These shares are restricted securities, as that term is defined in the
rules and regulations promulgated under the Securities Act of 1933 and
are subject to certain restrictions regarding resale. Certificates
evidencing all of the above-referenced securities have been stamped
with a restrictive legend and will be subject to stop transfer orders.

                           ITEM 29. EXHIBITS
                          -------------------

The following exhibits are filed with this Registration Statement:


   EXHIBITS
SEC REFERENCE
    NUMBER      TITLE OF DOCUMENT


     1.1        Form of Underwriting Agreement
     2.1        Escrow Agreement
     3.1        Articles of Incorporation
     3.2        Amended Articles of Incorporation
     3.3        Bylaws
       5        Attorney Legal Opinion and Consent Letter
    23.1        Independent Auditor's Consent
      99        Subscription Agreement

All other Exhibits called for by Rule 601 of Regulation S-B are not
applicable to this filing.  Information pertaining to our Common Stock
is contained in our Articles of Incorporation and By-Laws.


/62/


                         ITEM 30. UNDERTAKINGS
                        -----------------------

(1) To file, during any period in which offers and sales of the
securities offered are made, a post-effective amendment to this
Registration statement:

     (i)  to include any prospectus required by Section 10(a)(3) of the
          Securities Act of 1933 (the Act); and
     (ii) to reflect in the prospectus any facts or events arising after the
effective date of the Registration statement (or the most recent post-
effective amendment thereof) that, individually or in the aggregate,
represent a fundamental change in the information set forth in the
Registration statement; and
    (iii)     to include any material information with respect to the plan
of distribution not previously disclosed in the Registration statement
or any material change to such information in the Registration
statement.

(2) That, for the purpose of determining any liability under the Act,
each such post-effective amendment shall be deemed to be a new
registration statement relating to the securities offered, and the
offering of such securities at that time shall be deemed to be the
initial bona fide offering.
▬▬▬▬▬▬▬▬▬▬
• _Written problem_
Condense the paragraph in the registration statement excerpt above that begins "These shares are restricted securities" into a short bulleted list that keeps its main facts.

• _Data provided_
▬▬▬▬▬▬▬▬▬▬
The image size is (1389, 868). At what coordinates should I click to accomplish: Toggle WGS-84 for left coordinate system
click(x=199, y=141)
▬▬▬▬▬▬▬▬▬▬
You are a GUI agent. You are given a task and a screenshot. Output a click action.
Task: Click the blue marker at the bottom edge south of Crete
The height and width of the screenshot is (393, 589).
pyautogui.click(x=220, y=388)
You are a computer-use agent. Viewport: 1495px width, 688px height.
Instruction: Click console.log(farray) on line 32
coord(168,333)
▬▬▬▬▬▬▬▬▬▬
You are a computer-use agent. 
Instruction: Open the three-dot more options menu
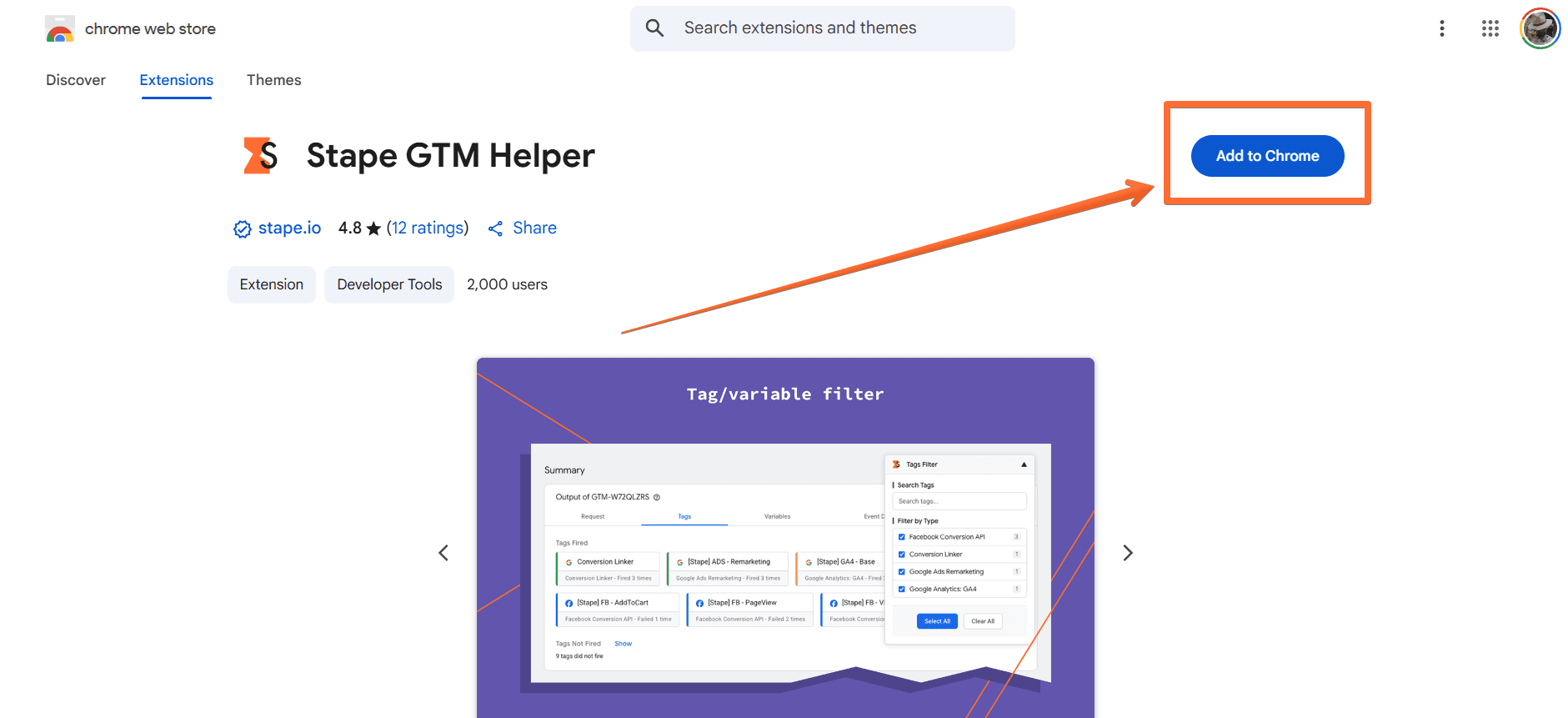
▬▬▬▬▬▬▬▬▬▬
• _Solution for this task_
- The shares are restricted securities as defined under the rules and regulations of the Securities Act of 1933.
- Their resale is subject to certain restrictions.
- Certificates for all of these securities have been stamped with a restrictive legend.
- The certificates will be subject to stop transfer orders.